--- Material provided ---

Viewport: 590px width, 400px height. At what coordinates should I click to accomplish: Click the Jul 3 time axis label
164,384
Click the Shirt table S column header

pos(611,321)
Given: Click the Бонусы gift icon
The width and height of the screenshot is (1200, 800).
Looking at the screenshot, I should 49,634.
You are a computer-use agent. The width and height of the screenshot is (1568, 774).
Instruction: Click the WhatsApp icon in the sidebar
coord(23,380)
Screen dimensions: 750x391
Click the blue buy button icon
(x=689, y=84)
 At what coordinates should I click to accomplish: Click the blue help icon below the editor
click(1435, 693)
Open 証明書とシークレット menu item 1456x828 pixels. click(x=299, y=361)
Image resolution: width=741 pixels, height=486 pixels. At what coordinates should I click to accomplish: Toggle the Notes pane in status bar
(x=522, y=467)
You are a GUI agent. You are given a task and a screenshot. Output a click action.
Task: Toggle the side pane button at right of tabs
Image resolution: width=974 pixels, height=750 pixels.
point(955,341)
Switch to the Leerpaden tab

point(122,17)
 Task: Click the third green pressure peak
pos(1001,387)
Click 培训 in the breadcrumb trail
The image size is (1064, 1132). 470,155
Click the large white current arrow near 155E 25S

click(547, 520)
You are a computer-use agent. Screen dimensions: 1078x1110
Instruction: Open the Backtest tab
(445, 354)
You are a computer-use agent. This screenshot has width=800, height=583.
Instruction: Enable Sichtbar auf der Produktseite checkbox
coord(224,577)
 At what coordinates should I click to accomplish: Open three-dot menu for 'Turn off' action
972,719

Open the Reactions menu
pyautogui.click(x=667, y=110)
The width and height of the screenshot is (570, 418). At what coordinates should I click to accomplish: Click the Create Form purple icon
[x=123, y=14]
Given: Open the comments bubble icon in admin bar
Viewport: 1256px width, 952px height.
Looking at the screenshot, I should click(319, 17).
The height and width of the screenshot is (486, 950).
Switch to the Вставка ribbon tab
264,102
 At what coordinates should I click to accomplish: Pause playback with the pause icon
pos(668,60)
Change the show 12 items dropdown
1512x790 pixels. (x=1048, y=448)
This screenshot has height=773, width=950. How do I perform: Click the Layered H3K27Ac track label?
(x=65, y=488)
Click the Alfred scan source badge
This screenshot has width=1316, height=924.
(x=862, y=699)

---

**What you should do**
Return all of the lines above unchanged, character for character.

**The completed task**
Viewport: 590px width, 400px height. At what coordinates should I click to accomplish: Click the Jul 3 time axis label
164,384
Click the Shirt table S column header

pos(611,321)
Given: Click the Бонусы gift icon
The width and height of the screenshot is (1200, 800).
Looking at the screenshot, I should 49,634.
You are a computer-use agent. The width and height of the screenshot is (1568, 774).
Instruction: Click the WhatsApp icon in the sidebar
coord(23,380)
Screen dimensions: 750x391
Click the blue buy button icon
(x=689, y=84)
 At what coordinates should I click to accomplish: Click the blue help icon below the editor
click(1435, 693)
Open 証明書とシークレット menu item 1456x828 pixels. click(x=299, y=361)
Image resolution: width=741 pixels, height=486 pixels. At what coordinates should I click to accomplish: Toggle the Notes pane in status bar
(x=522, y=467)
You are a GUI agent. You are given a task and a screenshot. Output a click action.
Task: Toggle the side pane button at right of tabs
Image resolution: width=974 pixels, height=750 pixels.
point(955,341)
Switch to the Leerpaden tab

point(122,17)
 Task: Click the third green pressure peak
pos(1001,387)
Click 培训 in the breadcrumb trail
The image size is (1064, 1132). 470,155
Click the large white current arrow near 155E 25S

click(547, 520)
You are a computer-use agent. Screen dimensions: 1078x1110
Instruction: Open the Backtest tab
(445, 354)
You are a computer-use agent. This screenshot has width=800, height=583.
Instruction: Enable Sichtbar auf der Produktseite checkbox
coord(224,577)
 At what coordinates should I click to accomplish: Open three-dot menu for 'Turn off' action
972,719

Open the Reactions menu
pyautogui.click(x=667, y=110)
The width and height of the screenshot is (570, 418). At what coordinates should I click to accomplish: Click the Create Form purple icon
[x=123, y=14]
Given: Open the comments bubble icon in admin bar
Viewport: 1256px width, 952px height.
Looking at the screenshot, I should click(319, 17).
The height and width of the screenshot is (486, 950).
Switch to the Вставка ribbon tab
264,102
 At what coordinates should I click to accomplish: Pause playback with the pause icon
pos(668,60)
Change the show 12 items dropdown
1512x790 pixels. (x=1048, y=448)
This screenshot has height=773, width=950. How do I perform: Click the Layered H3K27Ac track label?
(x=65, y=488)
Click the Alfred scan source badge
This screenshot has width=1316, height=924.
(x=862, y=699)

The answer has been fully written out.